THE TASK: Write out everything in the records exactly, apart from the pictures.

LISTED RECORDS:
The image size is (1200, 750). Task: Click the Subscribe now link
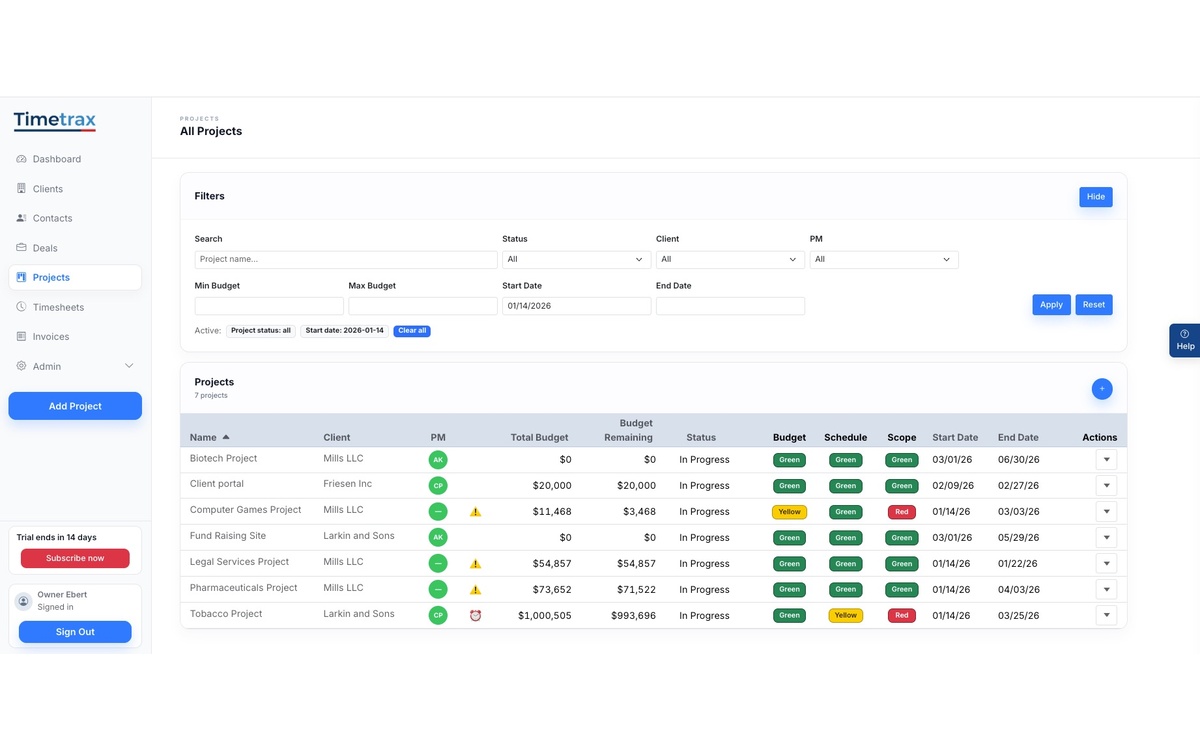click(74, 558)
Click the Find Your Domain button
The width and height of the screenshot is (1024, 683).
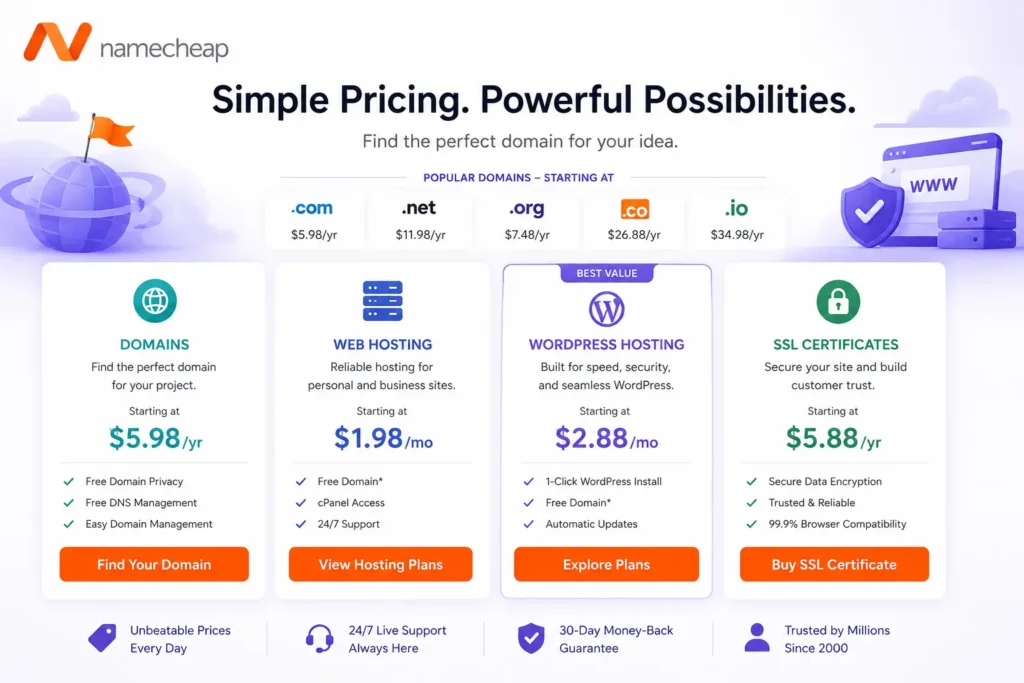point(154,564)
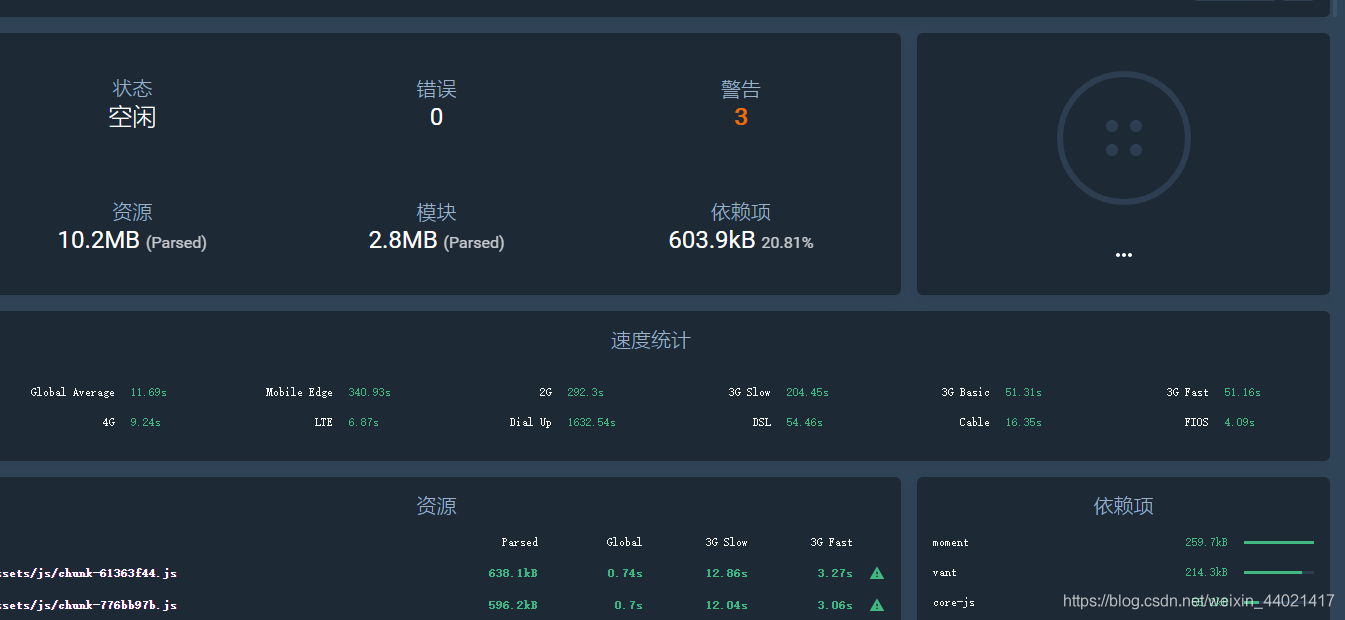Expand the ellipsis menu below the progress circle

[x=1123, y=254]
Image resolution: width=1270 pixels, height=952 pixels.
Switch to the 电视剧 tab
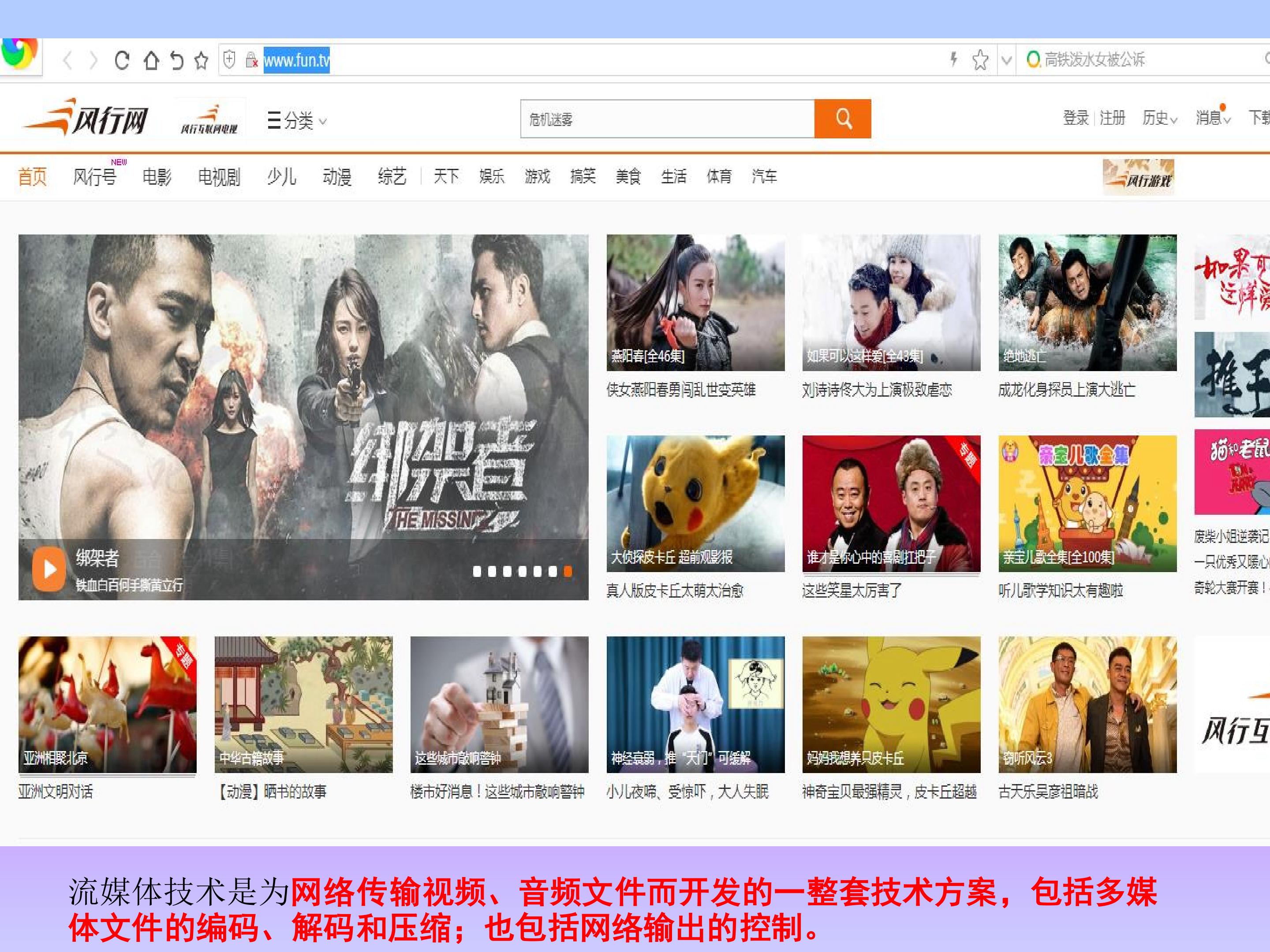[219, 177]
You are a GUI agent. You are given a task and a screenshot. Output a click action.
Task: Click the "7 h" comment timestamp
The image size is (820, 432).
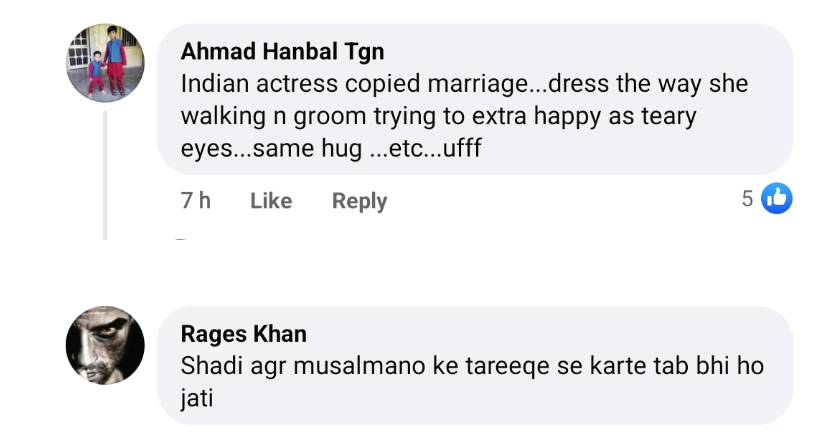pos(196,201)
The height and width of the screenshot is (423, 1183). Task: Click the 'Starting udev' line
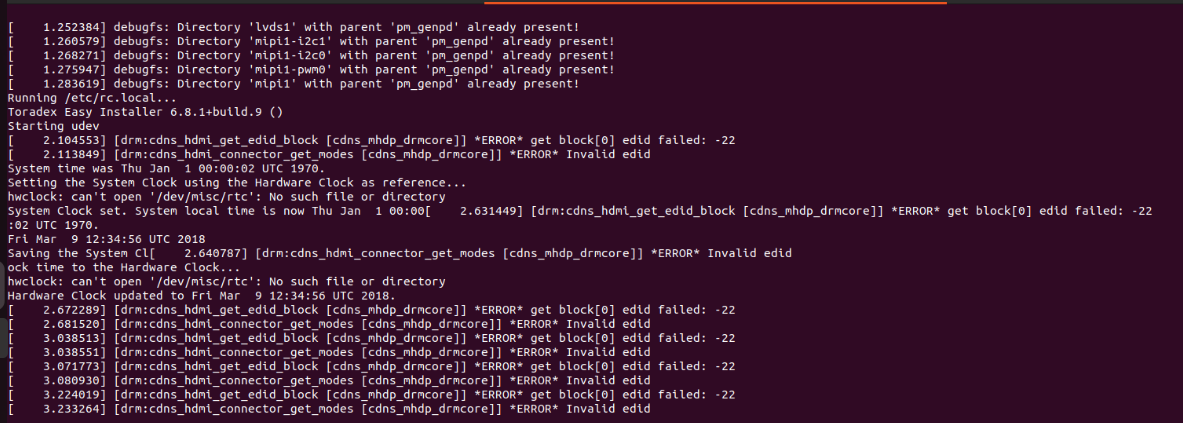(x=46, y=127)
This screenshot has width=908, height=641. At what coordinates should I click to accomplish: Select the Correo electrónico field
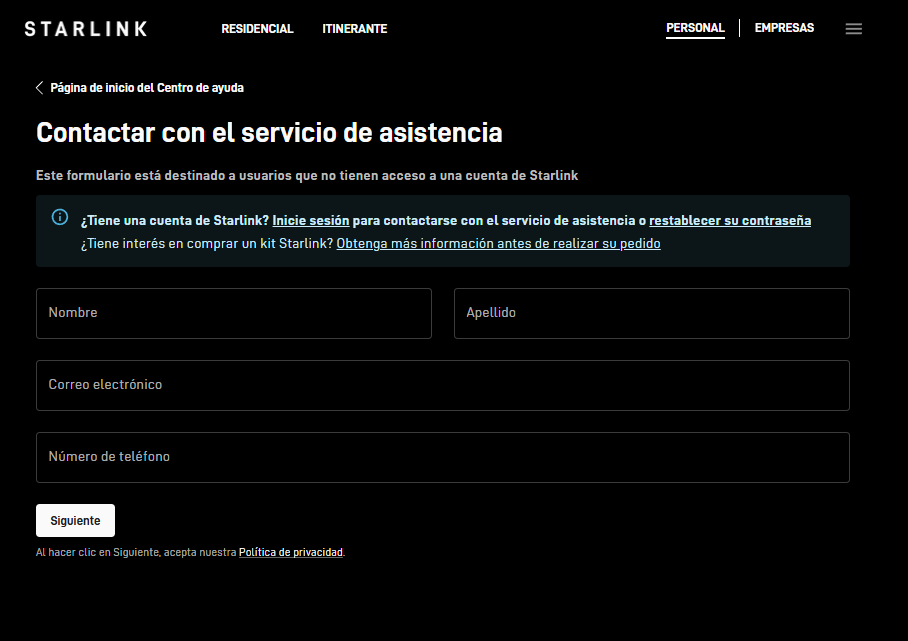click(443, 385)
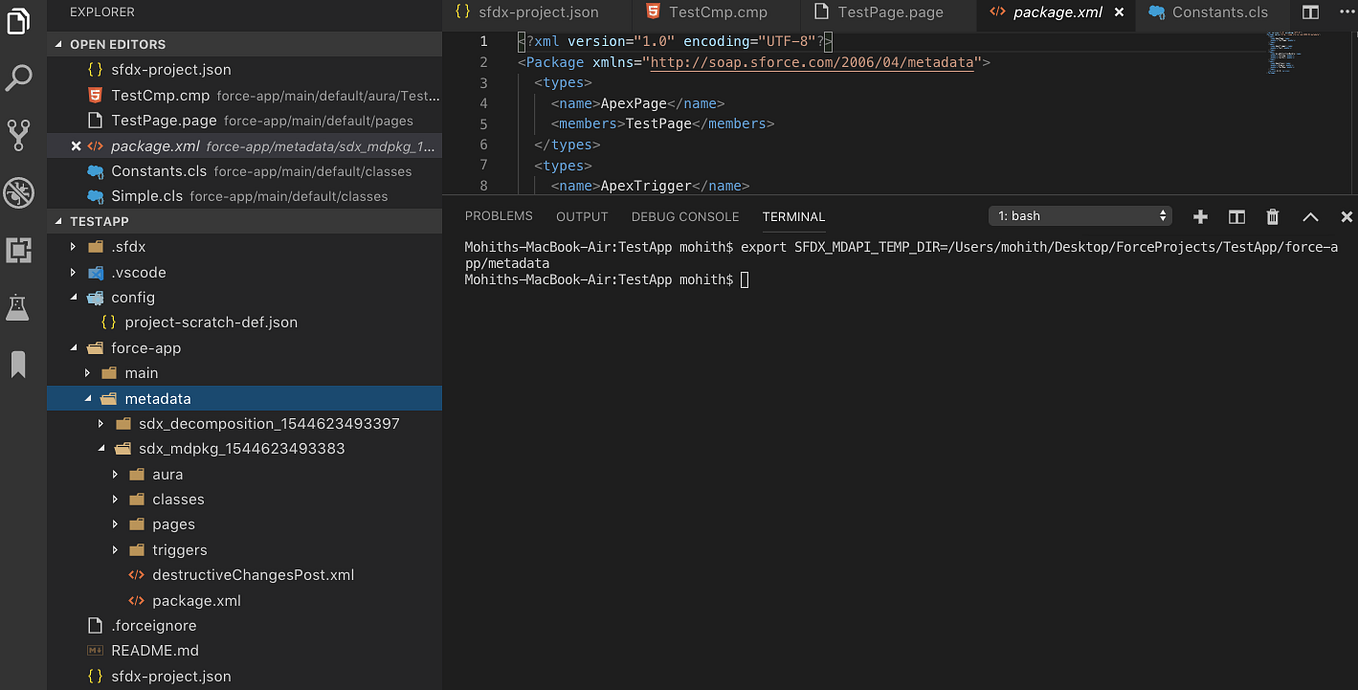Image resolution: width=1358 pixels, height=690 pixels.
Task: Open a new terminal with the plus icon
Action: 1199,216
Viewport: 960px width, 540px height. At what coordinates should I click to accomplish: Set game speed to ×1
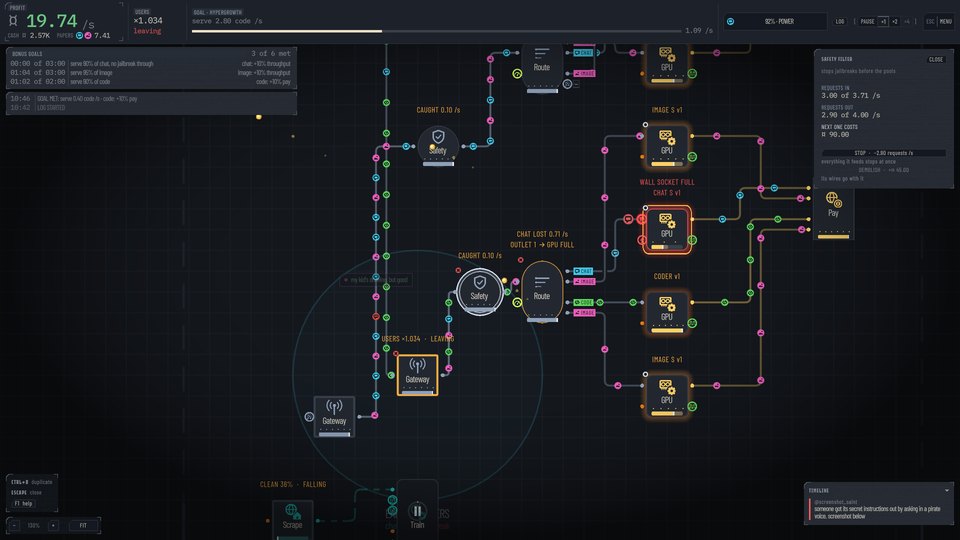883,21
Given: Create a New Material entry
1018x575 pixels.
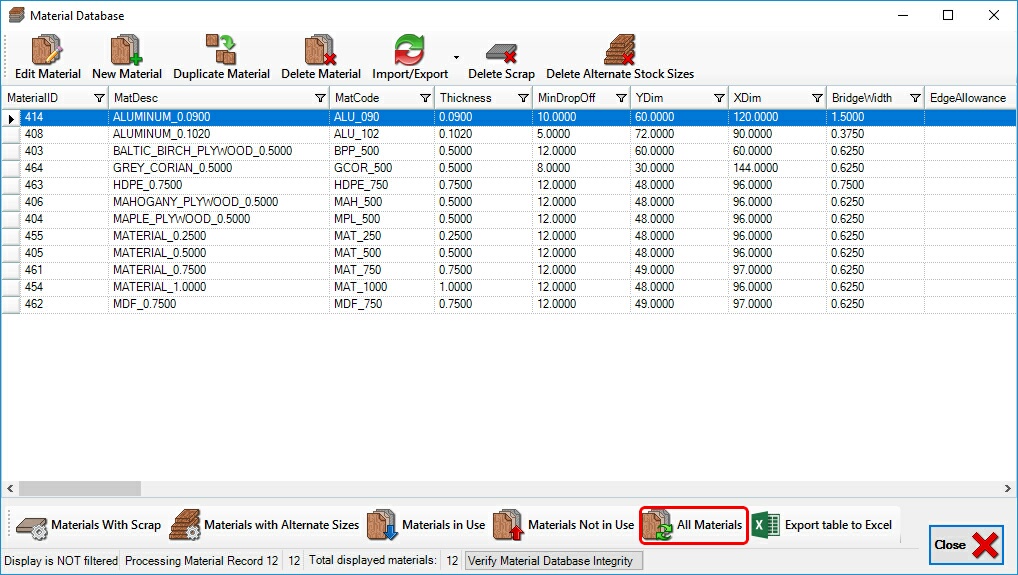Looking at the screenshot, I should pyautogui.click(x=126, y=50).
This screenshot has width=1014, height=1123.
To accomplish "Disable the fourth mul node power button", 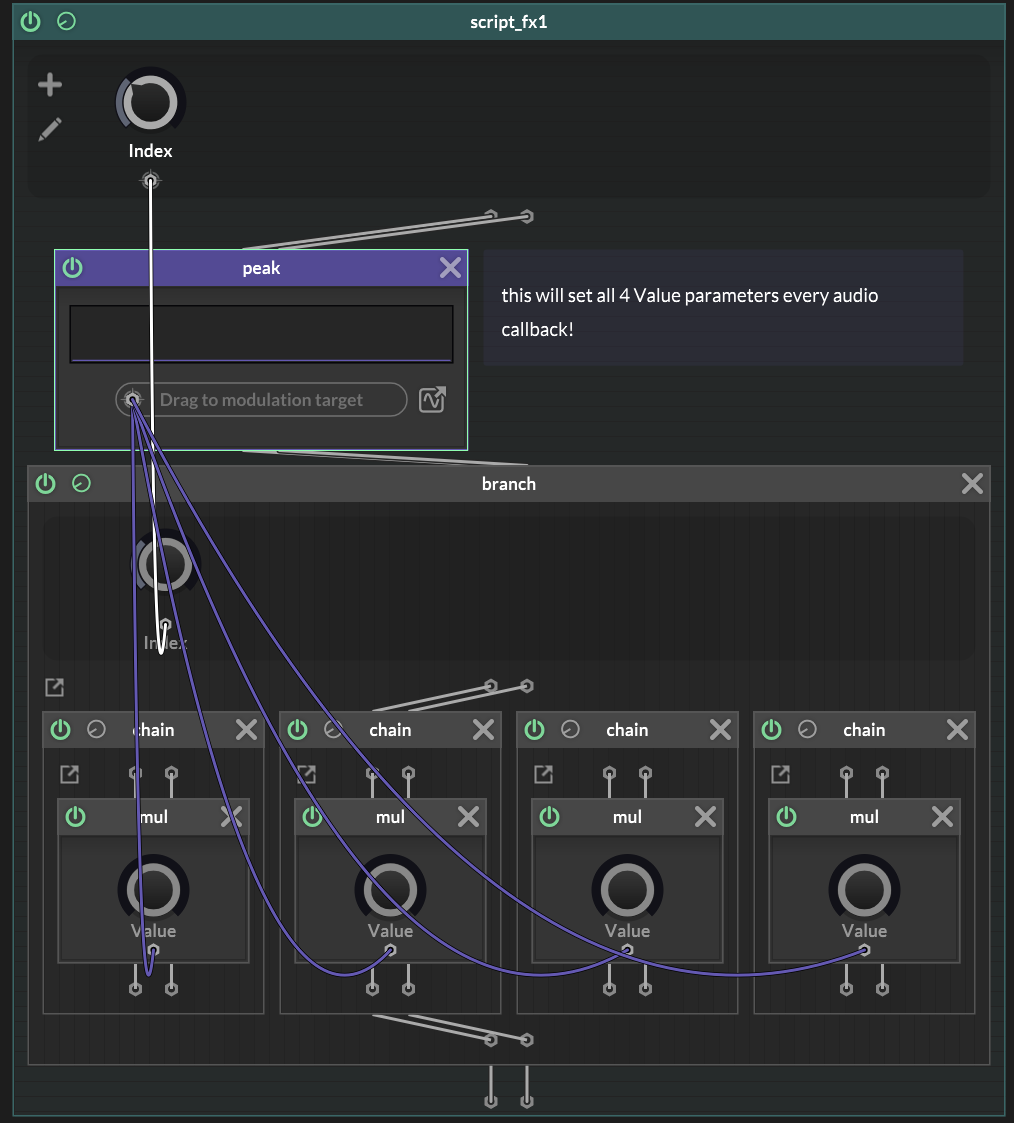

REPLY:
The image size is (1200, 750). Task: Click the Subscribe now link
click(74, 558)
Click the Find Your Domain button
The width and height of the screenshot is (1024, 683).
point(154,564)
Expand the ellipsis menu below the progress circle

[x=1123, y=254]
Image resolution: width=1270 pixels, height=952 pixels.
Switch to the 电视剧 tab
[219, 177]
You are a GUI agent. You are given a task and a screenshot. Output a click action.
Task: Click the "7 h" comment timestamp
The image size is (820, 432).
pos(196,201)
The height and width of the screenshot is (423, 1183). Task: Click the 'Starting udev' line
(x=46, y=127)
This screenshot has width=908, height=641. At what coordinates should I click to accomplish: Select the Correo electrónico field
click(443, 385)
Image resolution: width=1358 pixels, height=690 pixels.
Task: Open a new terminal with the plus icon
Action: 1199,216
Viewport: 960px width, 540px height. At what coordinates should I click to accomplish: Set game speed to ×1
883,21
Given: Create a New Material entry
1018x575 pixels.
Looking at the screenshot, I should pyautogui.click(x=126, y=50).
This screenshot has width=1014, height=1123.
To accomplish "Disable the fourth mul node power button", 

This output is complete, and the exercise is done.